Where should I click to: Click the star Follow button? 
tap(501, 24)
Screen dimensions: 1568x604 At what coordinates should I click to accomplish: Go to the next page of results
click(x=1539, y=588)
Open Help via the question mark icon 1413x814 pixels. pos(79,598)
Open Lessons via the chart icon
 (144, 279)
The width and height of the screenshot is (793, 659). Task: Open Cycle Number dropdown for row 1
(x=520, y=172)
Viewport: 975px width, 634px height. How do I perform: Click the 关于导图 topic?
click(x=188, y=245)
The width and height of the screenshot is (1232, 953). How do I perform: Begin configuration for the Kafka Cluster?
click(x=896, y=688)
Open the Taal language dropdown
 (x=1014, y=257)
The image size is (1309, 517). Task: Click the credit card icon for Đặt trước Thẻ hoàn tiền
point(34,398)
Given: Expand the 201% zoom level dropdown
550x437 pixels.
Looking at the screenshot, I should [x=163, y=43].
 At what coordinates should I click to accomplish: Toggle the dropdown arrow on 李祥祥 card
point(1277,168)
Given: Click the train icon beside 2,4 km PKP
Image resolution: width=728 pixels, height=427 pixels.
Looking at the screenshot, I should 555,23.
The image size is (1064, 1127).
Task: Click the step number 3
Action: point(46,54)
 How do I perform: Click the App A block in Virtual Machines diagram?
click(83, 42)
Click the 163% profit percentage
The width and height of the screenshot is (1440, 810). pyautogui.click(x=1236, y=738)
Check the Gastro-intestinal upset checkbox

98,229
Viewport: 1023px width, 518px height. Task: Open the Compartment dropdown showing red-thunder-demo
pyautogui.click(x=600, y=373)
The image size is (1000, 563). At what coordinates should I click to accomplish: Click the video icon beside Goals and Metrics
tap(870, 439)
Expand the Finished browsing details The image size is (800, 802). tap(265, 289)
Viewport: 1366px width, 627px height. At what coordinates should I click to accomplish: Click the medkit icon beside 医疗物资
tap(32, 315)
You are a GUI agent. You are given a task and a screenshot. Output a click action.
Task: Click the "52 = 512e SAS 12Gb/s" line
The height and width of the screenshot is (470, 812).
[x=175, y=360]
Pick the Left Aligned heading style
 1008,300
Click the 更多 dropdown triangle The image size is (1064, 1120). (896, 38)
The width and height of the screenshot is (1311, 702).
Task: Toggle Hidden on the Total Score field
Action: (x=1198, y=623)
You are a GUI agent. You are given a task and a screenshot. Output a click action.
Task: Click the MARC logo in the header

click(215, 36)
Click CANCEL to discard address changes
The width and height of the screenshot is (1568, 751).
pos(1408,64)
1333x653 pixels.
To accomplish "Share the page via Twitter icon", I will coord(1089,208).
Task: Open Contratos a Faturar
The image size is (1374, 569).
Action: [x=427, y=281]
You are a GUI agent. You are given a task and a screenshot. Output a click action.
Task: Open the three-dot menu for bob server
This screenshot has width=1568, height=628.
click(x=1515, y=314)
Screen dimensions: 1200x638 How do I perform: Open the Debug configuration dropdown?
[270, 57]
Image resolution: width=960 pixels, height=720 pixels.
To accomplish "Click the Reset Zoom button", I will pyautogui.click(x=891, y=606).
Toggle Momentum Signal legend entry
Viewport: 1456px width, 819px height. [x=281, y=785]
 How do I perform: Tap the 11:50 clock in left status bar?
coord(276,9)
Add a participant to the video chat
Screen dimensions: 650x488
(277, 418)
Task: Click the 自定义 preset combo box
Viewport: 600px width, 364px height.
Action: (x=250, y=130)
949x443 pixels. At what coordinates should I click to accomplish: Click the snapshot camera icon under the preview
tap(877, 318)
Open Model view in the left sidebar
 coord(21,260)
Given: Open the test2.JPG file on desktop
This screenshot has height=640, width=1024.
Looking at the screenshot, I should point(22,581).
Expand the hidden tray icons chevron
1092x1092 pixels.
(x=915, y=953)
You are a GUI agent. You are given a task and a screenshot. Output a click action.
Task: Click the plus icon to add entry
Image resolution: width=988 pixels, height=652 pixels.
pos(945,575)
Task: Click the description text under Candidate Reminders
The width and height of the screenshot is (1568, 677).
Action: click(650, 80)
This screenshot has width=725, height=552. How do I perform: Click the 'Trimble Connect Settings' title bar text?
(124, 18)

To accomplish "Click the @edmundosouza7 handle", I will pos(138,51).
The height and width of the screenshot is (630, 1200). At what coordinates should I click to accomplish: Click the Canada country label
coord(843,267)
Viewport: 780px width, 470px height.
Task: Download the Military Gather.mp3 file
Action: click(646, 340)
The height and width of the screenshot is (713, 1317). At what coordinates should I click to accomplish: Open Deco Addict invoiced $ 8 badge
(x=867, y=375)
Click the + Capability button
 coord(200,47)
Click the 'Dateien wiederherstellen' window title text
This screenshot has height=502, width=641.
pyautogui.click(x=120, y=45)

::::::::::

● PROBLEM
Could you reproduce every record above exactly as it appears?

● TASK OUTPUT
Where should I click to: Click the star Follow button? 
tap(501, 24)
Screen dimensions: 1568x604 At what coordinates should I click to accomplish: Go to the next page of results
click(x=1539, y=588)
Open Help via the question mark icon 1413x814 pixels. pos(79,598)
Open Lessons via the chart icon
 (144, 279)
The width and height of the screenshot is (793, 659). Task: Open Cycle Number dropdown for row 1
(x=520, y=172)
Viewport: 975px width, 634px height. How do I perform: Click the 关于导图 topic?
click(x=188, y=245)
The width and height of the screenshot is (1232, 953). How do I perform: Begin configuration for the Kafka Cluster?
click(x=896, y=688)
Open the Taal language dropdown
 (x=1014, y=257)
The image size is (1309, 517). Task: Click the credit card icon for Đặt trước Thẻ hoàn tiền
point(34,398)
Given: Expand the 201% zoom level dropdown
550x437 pixels.
Looking at the screenshot, I should [x=163, y=43].
 At what coordinates should I click to accomplish: Toggle the dropdown arrow on 李祥祥 card
point(1277,168)
Given: Click the train icon beside 2,4 km PKP
Image resolution: width=728 pixels, height=427 pixels.
Looking at the screenshot, I should 555,23.
The image size is (1064, 1127).
Task: Click the step number 3
Action: point(46,54)
 How do I perform: Click the App A block in Virtual Machines diagram?
click(83, 42)
Click the 163% profit percentage
The width and height of the screenshot is (1440, 810). pyautogui.click(x=1236, y=738)
Check the Gastro-intestinal upset checkbox

98,229
Viewport: 1023px width, 518px height. Task: Open the Compartment dropdown showing red-thunder-demo
pyautogui.click(x=600, y=373)
The image size is (1000, 563). At what coordinates should I click to accomplish: Click the video icon beside Goals and Metrics
tap(870, 439)
Expand the Finished browsing details The image size is (800, 802). tap(265, 289)
Viewport: 1366px width, 627px height. At what coordinates should I click to accomplish: Click the medkit icon beside 医疗物资
tap(32, 315)
You are a GUI agent. You are given a task and a screenshot. Output a click action.
Task: Click the "52 = 512e SAS 12Gb/s" line
The height and width of the screenshot is (470, 812).
[x=175, y=360]
Pick the Left Aligned heading style
 1008,300
Click the 更多 dropdown triangle The image size is (1064, 1120). (896, 38)
The width and height of the screenshot is (1311, 702).
Task: Toggle Hidden on the Total Score field
Action: (x=1198, y=623)
You are a GUI agent. You are given a task and a screenshot. Output a click action.
Task: Click the MARC logo in the header

click(215, 36)
Click CANCEL to discard address changes
The width and height of the screenshot is (1568, 751).
pos(1408,64)
1333x653 pixels.
To accomplish "Share the page via Twitter icon", I will coord(1089,208).
Task: Open Contratos a Faturar
The image size is (1374, 569).
Action: [x=427, y=281]
You are a GUI agent. You are given a task and a screenshot. Output a click action.
Task: Open the three-dot menu for bob server
This screenshot has width=1568, height=628.
click(x=1515, y=314)
Screen dimensions: 1200x638 How do I perform: Open the Debug configuration dropdown?
[270, 57]
Image resolution: width=960 pixels, height=720 pixels.
To accomplish "Click the Reset Zoom button", I will pyautogui.click(x=891, y=606).
Toggle Momentum Signal legend entry
Viewport: 1456px width, 819px height. [x=281, y=785]
 How do I perform: Tap the 11:50 clock in left status bar?
coord(276,9)
Add a participant to the video chat
Screen dimensions: 650x488
(277, 418)
Task: Click the 自定义 preset combo box
Viewport: 600px width, 364px height.
Action: (x=250, y=130)
949x443 pixels. At what coordinates should I click to accomplish: Click the snapshot camera icon under the preview
tap(877, 318)
Open Model view in the left sidebar
 coord(21,260)
Given: Open the test2.JPG file on desktop
This screenshot has height=640, width=1024.
Looking at the screenshot, I should point(22,581).
Expand the hidden tray icons chevron
1092x1092 pixels.
(x=915, y=953)
You are a GUI agent. You are given a task and a screenshot. Output a click action.
Task: Click the plus icon to add entry
Image resolution: width=988 pixels, height=652 pixels.
pos(945,575)
Task: Click the description text under Candidate Reminders
The width and height of the screenshot is (1568, 677).
Action: click(650, 80)
This screenshot has width=725, height=552. How do I perform: Click the 'Trimble Connect Settings' title bar text?
(124, 18)

To accomplish "Click the @edmundosouza7 handle", I will pos(138,51).
The height and width of the screenshot is (630, 1200). At what coordinates should I click to accomplish: Click the Canada country label
coord(843,267)
Viewport: 780px width, 470px height.
Task: Download the Military Gather.mp3 file
Action: click(646, 340)
The height and width of the screenshot is (713, 1317). At what coordinates should I click to accomplish: Open Deco Addict invoiced $ 8 badge
(x=867, y=375)
Click the + Capability button
 coord(200,47)
Click the 'Dateien wiederherstellen' window title text
This screenshot has height=502, width=641.
pyautogui.click(x=120, y=45)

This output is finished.